For every TF model, one cell type and 2 chromosomes are held out for independent testing.
maxatac train --genome hg38 --arch DCNN_V2 --sequence hg38.2bit --meta_file CTCF_meta.tsv --output ./CTCF_DCNN --prefix CTCF_DCNN --shuffle_cell_type --rev_comp
--sequenceThis argument specifies the path to the 2bit DNA sequence for the genome of interest
--meta_fileThis argument specifies the path to the meta file that describes the training data available. This meta file is described above.
--genomeSpecify which genome build this task is specified for (i.e. hg38).
--prefixThis argument is reserved for the prefix used to build the output filename. This can be any string. The extension .bw will be added to the filename prefix. Default: maxatac_model
--train_roiThis argument is used to input the BED file that you want to use to define the training regions of interest. If you set this option, you will randomly select regions from this file for training instead of using the meta data to build the training data pool.
--validate_roiThis argument is used to input the BED file that you want to use to define the validation regions of interest. If you set this option, you will randomly select regions from this file for validation instead of using the meta data to build the validation data pool.
--target_scale_factorThe scaling factor for scaling model targets signal. Used only for quantitative models. Default: 1
--output_activationThe output activation to use for the model. No other options are considered in the publication. Test at your own risk. Default: sigmoid
--chromsThe list of chromosomes to limit the study to. These include the training and validation chromosomes. Default: ["chr2", "chr3", "chr4", "chr5", "chr6", "chr7", "chr9", "chr10", "chr11", "chr12", "chr13", "chr14", "chr15", "chr16", "chr17", "chr18", "chr19", "chr20", "chr21", "chr22", "chrX"].

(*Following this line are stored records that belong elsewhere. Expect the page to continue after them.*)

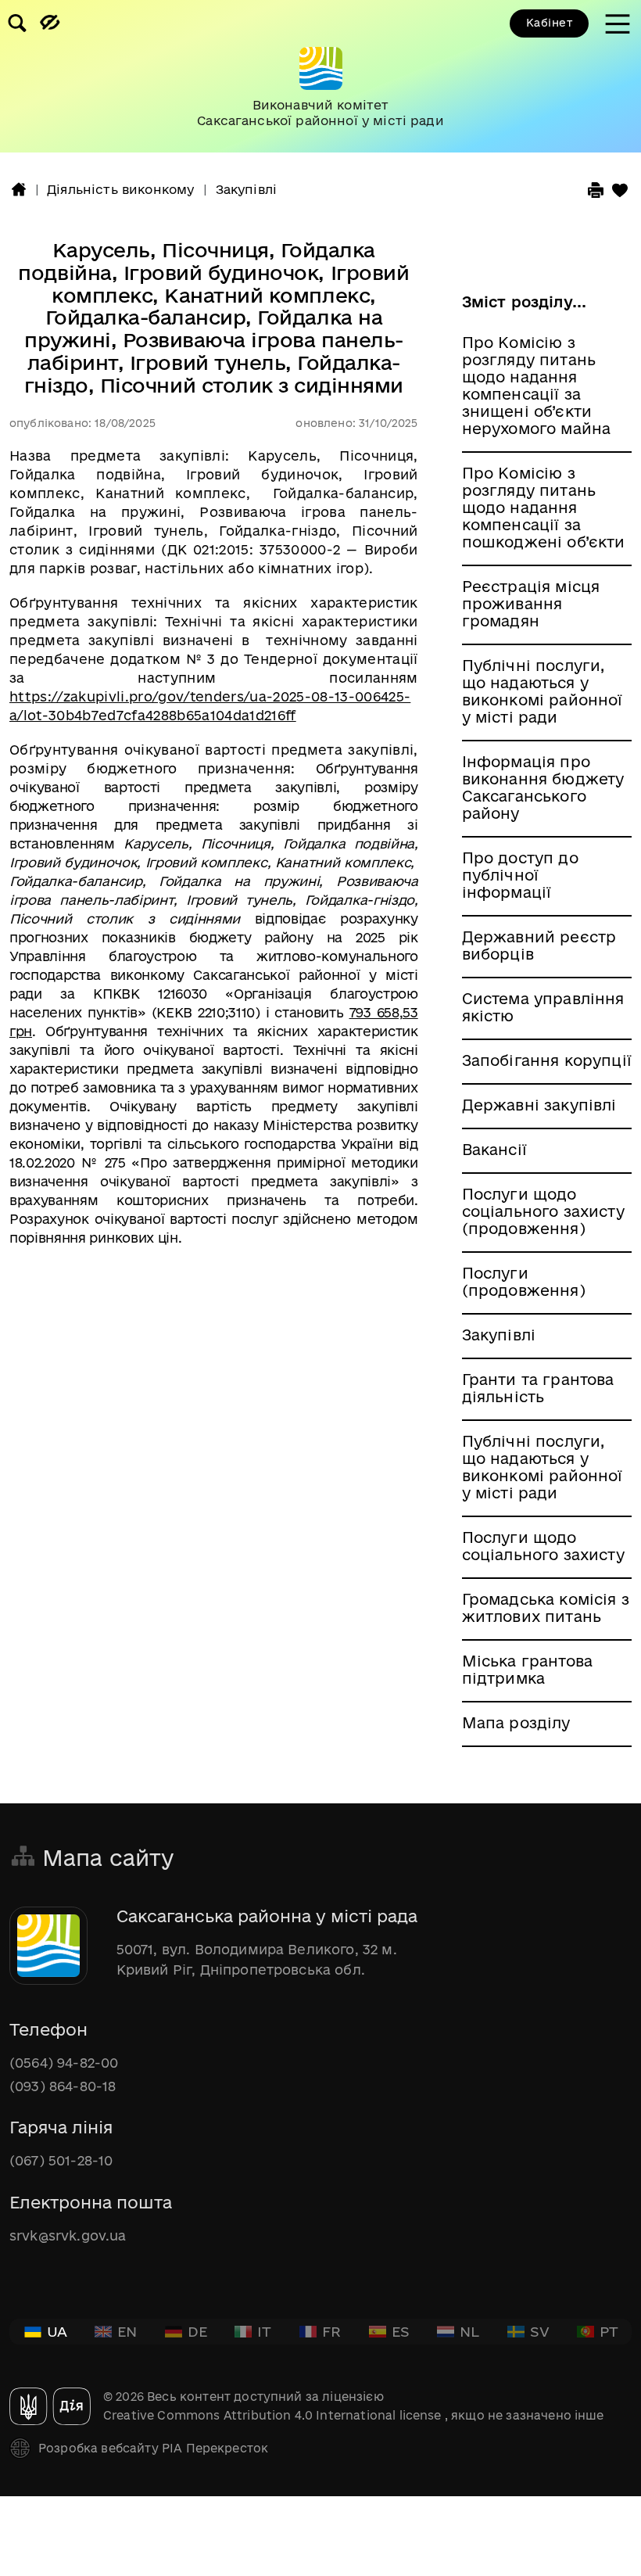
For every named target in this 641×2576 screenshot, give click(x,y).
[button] (19, 189)
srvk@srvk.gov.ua (68, 2235)
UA (57, 2331)
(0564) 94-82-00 (63, 2062)
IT (264, 2331)
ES (401, 2331)
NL (469, 2331)
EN (127, 2331)
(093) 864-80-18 (62, 2086)
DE (197, 2331)
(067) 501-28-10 (61, 2160)
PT (609, 2331)
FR (331, 2331)
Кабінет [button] (549, 22)
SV (540, 2331)
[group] (320, 76)
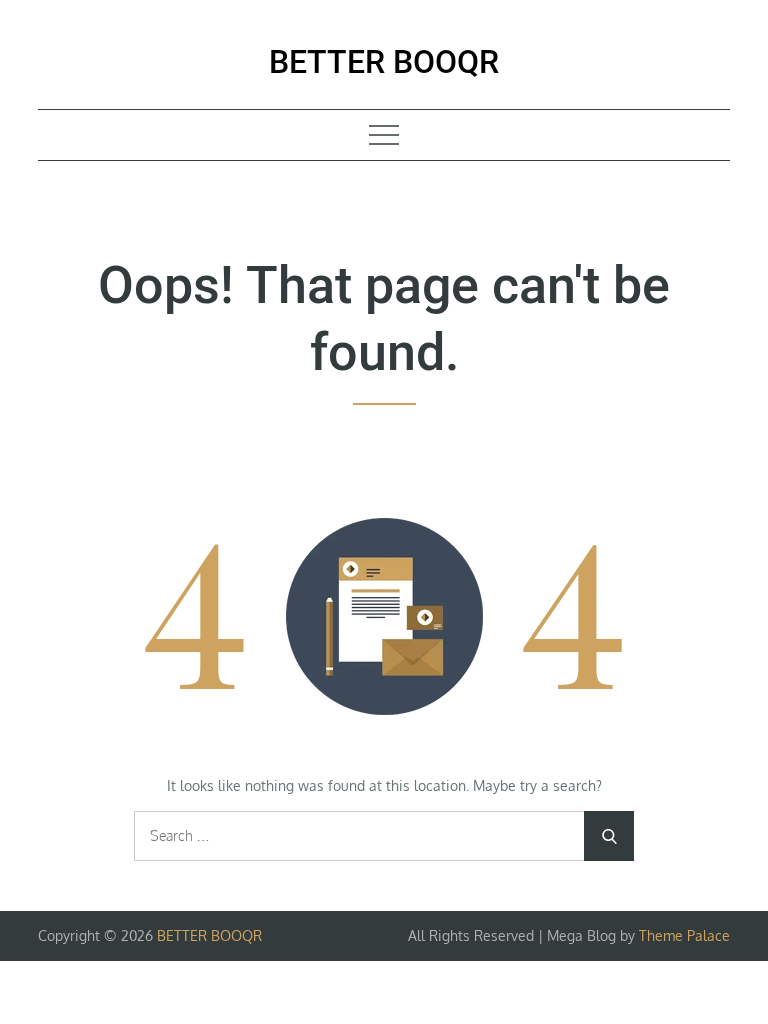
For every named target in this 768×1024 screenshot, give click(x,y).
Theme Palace (684, 935)
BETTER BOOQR (384, 62)
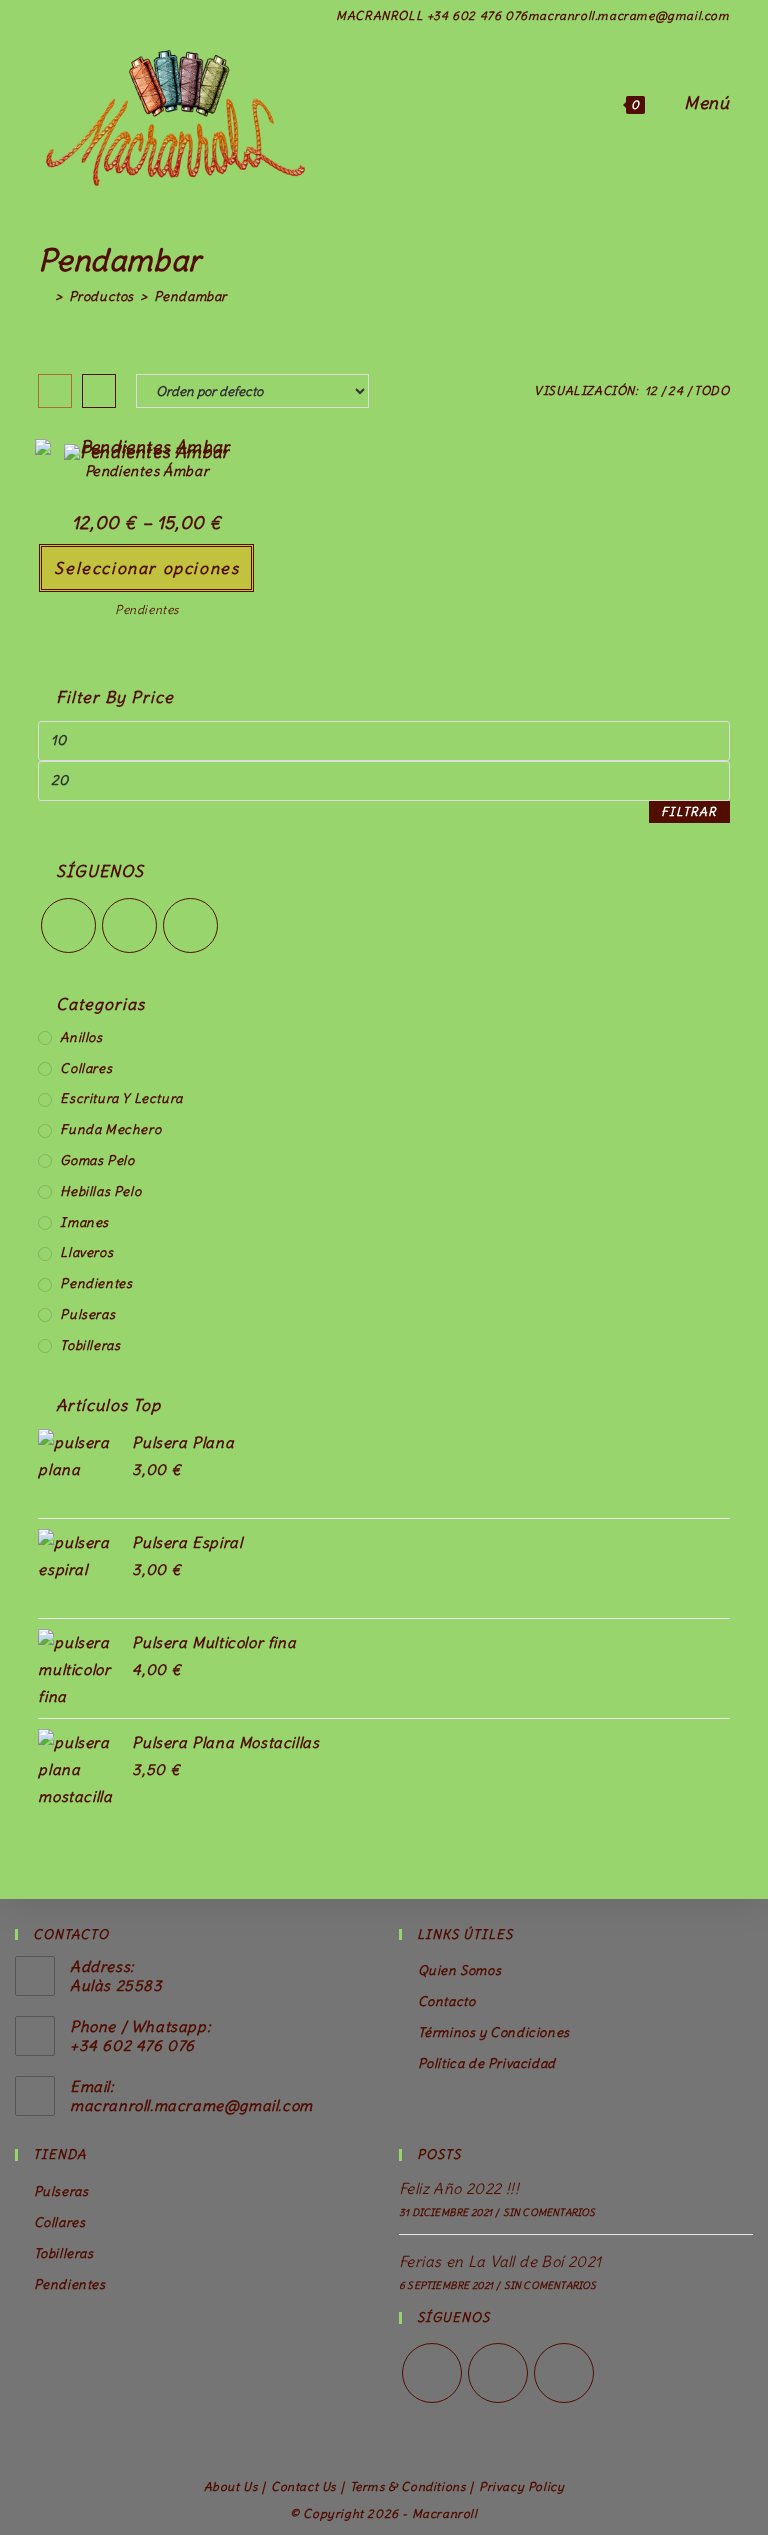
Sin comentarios (549, 2212)
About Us (231, 2486)
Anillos (81, 1037)
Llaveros (86, 1252)
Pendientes (147, 609)
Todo (711, 390)
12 (651, 390)
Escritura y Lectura (121, 1098)
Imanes (84, 1222)
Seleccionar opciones (146, 568)
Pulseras (87, 1314)
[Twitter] (68, 925)
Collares (86, 1068)
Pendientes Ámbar (147, 471)
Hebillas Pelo (100, 1191)
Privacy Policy (521, 2486)
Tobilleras (90, 1345)
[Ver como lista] (99, 391)
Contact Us (303, 2486)
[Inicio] (43, 296)
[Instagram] (190, 925)
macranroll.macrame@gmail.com (191, 2105)
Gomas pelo (97, 1160)
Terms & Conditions (408, 2486)
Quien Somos (459, 1970)
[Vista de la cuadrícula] (55, 391)
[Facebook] (129, 925)
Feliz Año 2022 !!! (459, 2188)
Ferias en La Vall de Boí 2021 (500, 2261)
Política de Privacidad (487, 2063)
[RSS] (564, 2373)
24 (675, 390)
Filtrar (689, 811)
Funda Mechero (110, 1129)
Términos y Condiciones (494, 2032)
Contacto (446, 2001)
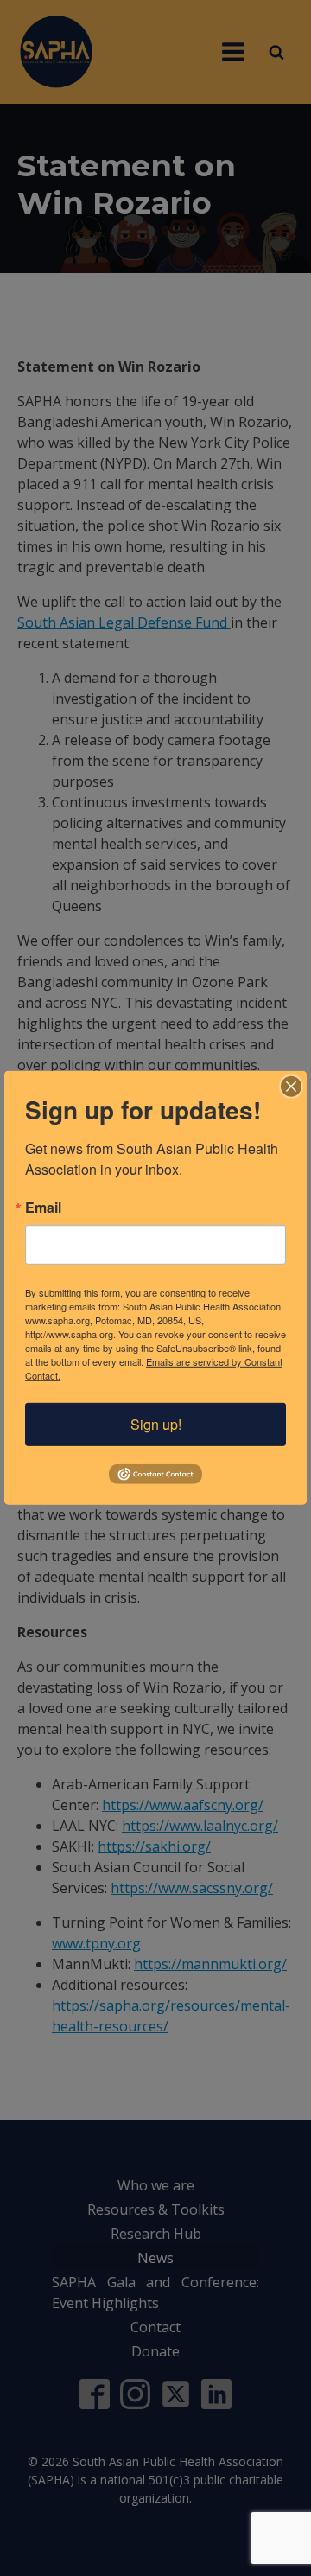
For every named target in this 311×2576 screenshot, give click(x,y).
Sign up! (155, 1424)
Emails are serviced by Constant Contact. (153, 1368)
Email (43, 1208)
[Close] (291, 1086)
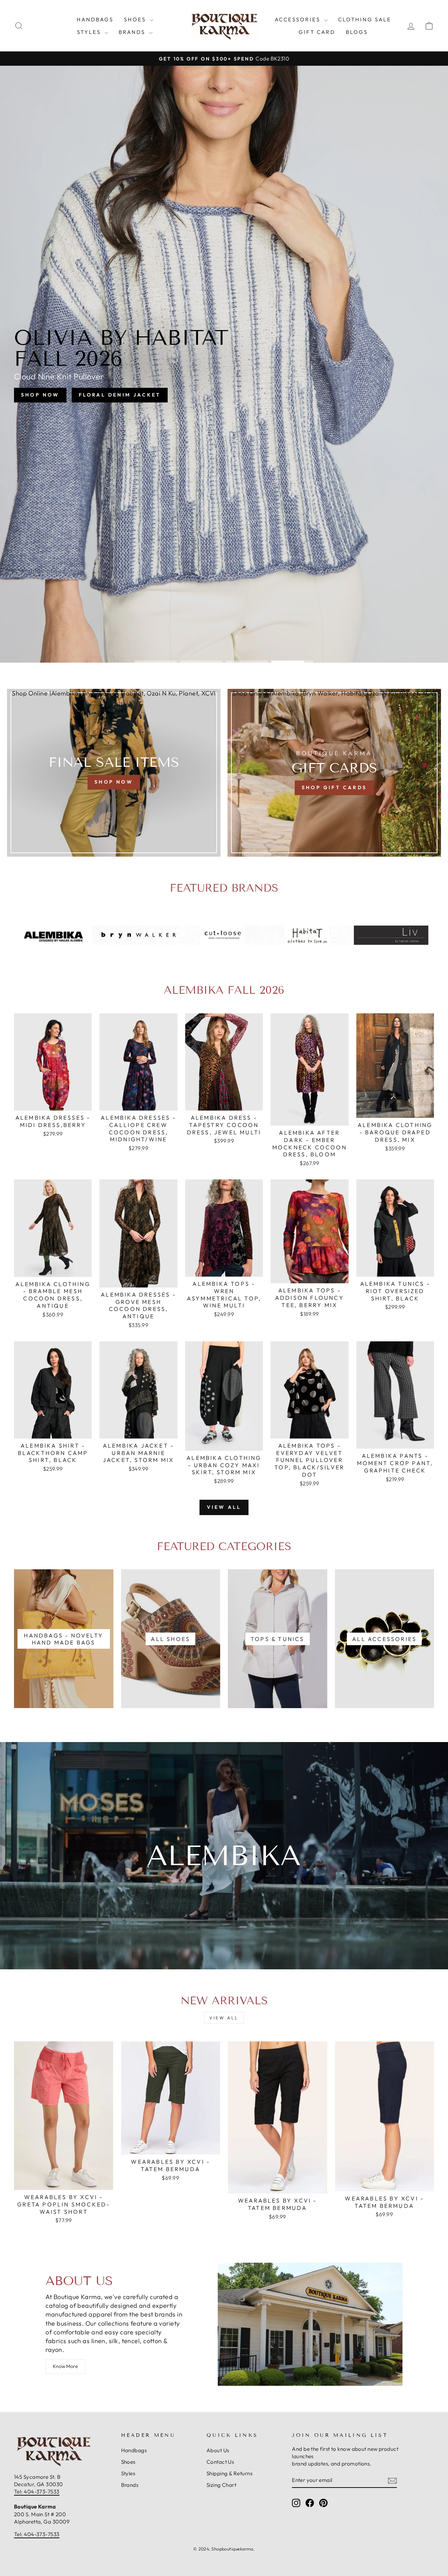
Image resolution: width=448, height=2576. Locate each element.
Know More (65, 2366)
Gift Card (317, 32)
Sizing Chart (221, 2485)
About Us (217, 2450)
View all (224, 1507)
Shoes (136, 19)
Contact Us (220, 2462)
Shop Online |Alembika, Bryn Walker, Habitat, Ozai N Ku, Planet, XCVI (114, 693)
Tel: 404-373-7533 (36, 2491)
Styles (90, 32)
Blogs (357, 32)
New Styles (252, 388)
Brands (133, 32)
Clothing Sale (364, 19)
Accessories (298, 19)
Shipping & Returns (229, 2473)
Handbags (95, 19)
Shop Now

--tchromsThe list of chromosomes to use for training only. Default: ["chr3", "chr4", "chr5", "chr6", "chr7", "chr9", "chr10", "chr11", "chr12", "chr13", "chr14", "chr15", "chr16", "chr17", "chr18", "chr20", "chr21", "chr22"].
--vchromsThe list of chromosomes to use for validation only. Default: ["chr2", "chr19"].
--archThe architecture to use for the neural network. Default: DCNN_V2.
--rand_ratioThe proportion of random regions to use per training and validation batch. This corresponds to the number of regions that are randomly selected form the genome as opposed to being created based on the ATAC-seq or ChIP-seq peaks. Default: 0.
--seedThe seed to use for the model in case of reproducibility. Default: random.randint(1, 99999).
--weightsThe weights to use for initializing a model prior to training. Default: do not initialize with weights.
--epochsThe number of epochs to train the model for. Default: 20.
--batchesThe number of batches to use per stochastic gradient descent step. Default: 100.
--batch_sizeThe number of examples to use per training batch. Default: 1000.
--val_batch_sizeThe number of examples to use per validation batch. Default 1000.
--outputThe output directory name to save results to. Default: ./training_results.
--plotWhether to plot the model structure or training history. Default: True.
--denseUsed if you want to use a dense layer at the end of the neural network. Default: False.
--threadsUse to change the number of threads used per job. Default: get available.
--loglevelThis argument is used to set the logging level. Currently, the only working logging level is ERROR.
--rev_compIf rev_comp is True, then use the reverse complement sequence in addition to the reference sequence. Default: False.
--shuffle_cell_typeIf shuffle_cell_type is True, then shuffle training ROI cell type label. This is related to “pan-cell” training as described in the maxATAC manuscript. Default: True.
--multiprocessingIf set, this option supports parallelization of training. Default: False.
--max_queue_size--blacklistThe path to a BED file that has regions to exclude.
--chrom_sizesThe path to the chromosome sizes file.